(Records)
.....

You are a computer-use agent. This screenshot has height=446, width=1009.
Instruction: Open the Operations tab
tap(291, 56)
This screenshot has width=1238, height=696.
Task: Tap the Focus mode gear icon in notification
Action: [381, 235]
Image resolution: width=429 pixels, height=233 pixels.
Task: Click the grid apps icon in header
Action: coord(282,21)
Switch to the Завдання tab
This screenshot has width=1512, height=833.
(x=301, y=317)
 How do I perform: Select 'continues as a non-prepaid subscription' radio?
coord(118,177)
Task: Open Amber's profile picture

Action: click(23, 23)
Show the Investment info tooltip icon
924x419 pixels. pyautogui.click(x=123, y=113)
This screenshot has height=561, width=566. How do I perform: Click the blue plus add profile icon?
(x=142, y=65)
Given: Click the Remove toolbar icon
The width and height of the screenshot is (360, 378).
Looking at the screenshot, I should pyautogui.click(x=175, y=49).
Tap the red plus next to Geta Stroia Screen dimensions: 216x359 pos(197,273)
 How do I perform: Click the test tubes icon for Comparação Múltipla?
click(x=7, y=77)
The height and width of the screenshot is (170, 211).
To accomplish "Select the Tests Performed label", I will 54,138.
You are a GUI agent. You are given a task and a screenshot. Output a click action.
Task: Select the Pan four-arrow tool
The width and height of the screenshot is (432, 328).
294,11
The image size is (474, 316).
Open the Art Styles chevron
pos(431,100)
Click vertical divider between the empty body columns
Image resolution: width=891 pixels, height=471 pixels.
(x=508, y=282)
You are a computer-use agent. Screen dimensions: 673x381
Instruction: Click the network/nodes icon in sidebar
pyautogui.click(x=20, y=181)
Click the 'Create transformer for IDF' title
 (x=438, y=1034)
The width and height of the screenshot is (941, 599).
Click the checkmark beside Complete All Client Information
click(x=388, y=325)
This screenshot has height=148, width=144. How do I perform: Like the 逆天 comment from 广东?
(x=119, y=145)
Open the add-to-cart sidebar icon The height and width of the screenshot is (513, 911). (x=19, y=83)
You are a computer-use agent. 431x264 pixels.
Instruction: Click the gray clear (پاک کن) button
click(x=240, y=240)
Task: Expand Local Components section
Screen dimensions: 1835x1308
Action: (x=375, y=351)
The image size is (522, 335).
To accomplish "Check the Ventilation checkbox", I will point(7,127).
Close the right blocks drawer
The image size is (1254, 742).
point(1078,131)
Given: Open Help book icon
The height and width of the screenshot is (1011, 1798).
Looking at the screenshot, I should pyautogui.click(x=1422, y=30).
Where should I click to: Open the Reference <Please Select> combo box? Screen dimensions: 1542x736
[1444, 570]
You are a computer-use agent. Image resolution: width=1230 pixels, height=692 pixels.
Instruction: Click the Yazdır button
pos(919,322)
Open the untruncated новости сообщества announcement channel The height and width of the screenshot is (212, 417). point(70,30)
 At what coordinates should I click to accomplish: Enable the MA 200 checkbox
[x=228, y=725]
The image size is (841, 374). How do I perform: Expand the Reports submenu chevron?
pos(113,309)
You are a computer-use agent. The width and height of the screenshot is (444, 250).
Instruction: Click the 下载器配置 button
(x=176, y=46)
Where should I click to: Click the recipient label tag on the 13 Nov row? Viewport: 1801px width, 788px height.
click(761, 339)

.....

### [Stated goal]
Change "combo box" to "dropdown" in the records, starting with the line that contains "Given: Open Help book icon" and going on through the line that contains "pos(919,322)". Write out only those lines, with everything else left as it is.

### [Reply]
Given: Open Help book icon
The height and width of the screenshot is (1011, 1798).
Looking at the screenshot, I should pyautogui.click(x=1422, y=30).
Where should I click to: Open the Reference <Please Select> dropdown? Screen dimensions: 1542x736
[1444, 570]
You are a computer-use agent. Image resolution: width=1230 pixels, height=692 pixels.
Instruction: Click the Yazdır button
pos(919,322)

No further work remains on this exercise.